(SenePlus) - Malick Gakou assume pleinement la fusion du Grand Parti avec le Pastef, qu’il présente comme un choix de conviction plutôt qu’une adaptation à la nouvelle donne politique. Dans un entretien accordé à L’Observateur ce mercredi 10 juin 2026, l’ancien ministre affirme que cette décision répond à une volonté de renforcer les forces engagées dans la transformation du Sénégal autour d’un projet commun porté par le président du Pastef, Ousmane Sonko.
Selon lui, cette fusion s’inscrit dans la continuité d’un compagnonnage politique de plus d’une décennie entre les deux formations.
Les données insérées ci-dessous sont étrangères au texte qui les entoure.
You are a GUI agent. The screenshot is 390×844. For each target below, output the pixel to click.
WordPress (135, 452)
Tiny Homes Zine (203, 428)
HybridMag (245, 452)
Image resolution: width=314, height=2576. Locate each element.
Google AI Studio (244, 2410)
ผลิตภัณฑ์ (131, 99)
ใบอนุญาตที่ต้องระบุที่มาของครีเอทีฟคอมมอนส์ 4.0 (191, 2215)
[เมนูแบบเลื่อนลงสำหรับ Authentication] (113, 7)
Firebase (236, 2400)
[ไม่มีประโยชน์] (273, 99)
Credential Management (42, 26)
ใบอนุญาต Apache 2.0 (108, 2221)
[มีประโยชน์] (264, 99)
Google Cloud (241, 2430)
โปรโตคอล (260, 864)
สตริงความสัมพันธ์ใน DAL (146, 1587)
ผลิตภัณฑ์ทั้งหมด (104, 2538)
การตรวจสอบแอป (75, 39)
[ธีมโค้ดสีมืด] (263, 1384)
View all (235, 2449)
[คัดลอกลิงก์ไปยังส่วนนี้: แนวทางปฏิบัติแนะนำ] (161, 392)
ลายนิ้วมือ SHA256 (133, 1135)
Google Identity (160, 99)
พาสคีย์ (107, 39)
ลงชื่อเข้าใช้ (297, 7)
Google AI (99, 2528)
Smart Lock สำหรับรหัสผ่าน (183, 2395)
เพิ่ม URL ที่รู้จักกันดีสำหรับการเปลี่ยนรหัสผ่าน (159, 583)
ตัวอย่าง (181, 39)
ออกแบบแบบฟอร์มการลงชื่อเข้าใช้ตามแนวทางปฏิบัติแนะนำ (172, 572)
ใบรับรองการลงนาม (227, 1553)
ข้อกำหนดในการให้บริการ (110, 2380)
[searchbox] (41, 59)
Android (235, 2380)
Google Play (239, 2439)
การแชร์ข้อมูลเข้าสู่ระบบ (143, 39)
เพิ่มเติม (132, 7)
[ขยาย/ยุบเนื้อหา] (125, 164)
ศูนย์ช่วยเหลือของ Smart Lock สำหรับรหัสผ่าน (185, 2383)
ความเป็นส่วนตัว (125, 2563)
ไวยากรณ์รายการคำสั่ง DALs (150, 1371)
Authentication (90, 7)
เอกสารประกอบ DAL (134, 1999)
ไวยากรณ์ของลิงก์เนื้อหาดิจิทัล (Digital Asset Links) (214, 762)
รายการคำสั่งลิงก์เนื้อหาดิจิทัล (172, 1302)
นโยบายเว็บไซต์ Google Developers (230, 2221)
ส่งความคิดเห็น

Gakou rappelle leur participation commune aux principales coalitions de l’opposition, de Manko Wattu Sénégal à Yewwi Askan Wi, ainsi que son soutien à Ousmane Sonko lors de moments qu’il juge déterminants dans son parcours politique. « La politique n’est pas une affaire de conservation de sigles », soutient-il, estimant que les convergences idéologiques entre le Grand Parti et le Pastef rendaient ce rapprochement naturel.
L’ancien candidat à la présidentielle justifie également ce choix par les limites observées dans les coalitions électorales. À ses yeux, les alliances restent souvent fragiles et vulnérables aux divergences d’intérêts, tandis que la fusion permettrait de construire une organisation plus stable et plus cohérente. Dans un contexte marqué par d’importants défis économiques et sociaux, il considère que la cohérence politique constitue désormais une exigence de gouvernance.
Interrogé sur sa fidélité à Ousmane Sonko durant les périodes les plus difficiles, Malick Gakou invoque une question de principes. Il affirme avoir toujours privilégié la défense de valeurs qu’il juge essentielles à la démocratie, aux libertés publiques et à la transparence. Cette proximité, explique-t-il, repose sur une relation de confiance mutuelle et sur une vision commune de l’avenir du Sénégal. Il décrit d’ailleurs l'actuel président de l'Assemblée nationale comme « un homme de conviction et de vertu » dont il partage le leadership.
Réagissant aux critiques selon lesquelles le Grand Parti aurait accompagné le Pastef sans contrepartie politique ni nomination au sein de l’appareil d’État, Gakou rejette toute logique de récompense. Il soutient que son engagement et celui de ses militants n’ont jamais été motivés par la recherche de postes. Selon lui, la réussite du projet politique et l’amélioration des conditions de vie des Sénégalais demeurent les véritables objectifs poursuivis.
Sur les débats internes suscités par la fusion, le responsable politique reconnaît l’existence de quelques réserves au sein de son ancienne formation, tout en assurant que la décision a été prise à l’issue d’un large processus de concertation. Il affirme que la majorité des responsables et militants du Grand Parti ont adhéré à cette démarche, qu’il qualifie d’historique, destinée à consolider les forces de transformation autour du Pastef.
Au-delà des questions partisanes, Malick Gakou s’est également exprimé sur la situation politique et économique du pays. Il réfute l’existence d’une crise institutionnelle entre les plus hautes autorités de l’État et appelle à préserver l’unité au sein du Pastef. Sur le plan économique, il reconnaît la difficulté de la conjoncture actuelle, marquée par un endettement élevé et de fortes attentes sociales, mais souligne les nombreux atouts du Sénégal. Pour lui, la priorité doit être de bâtir une économie plus souveraine, capable de transformer localement les ressources nationales, de créer massivement des emplois et de réduire la dépendance du pays à l’égard de l’extérieur.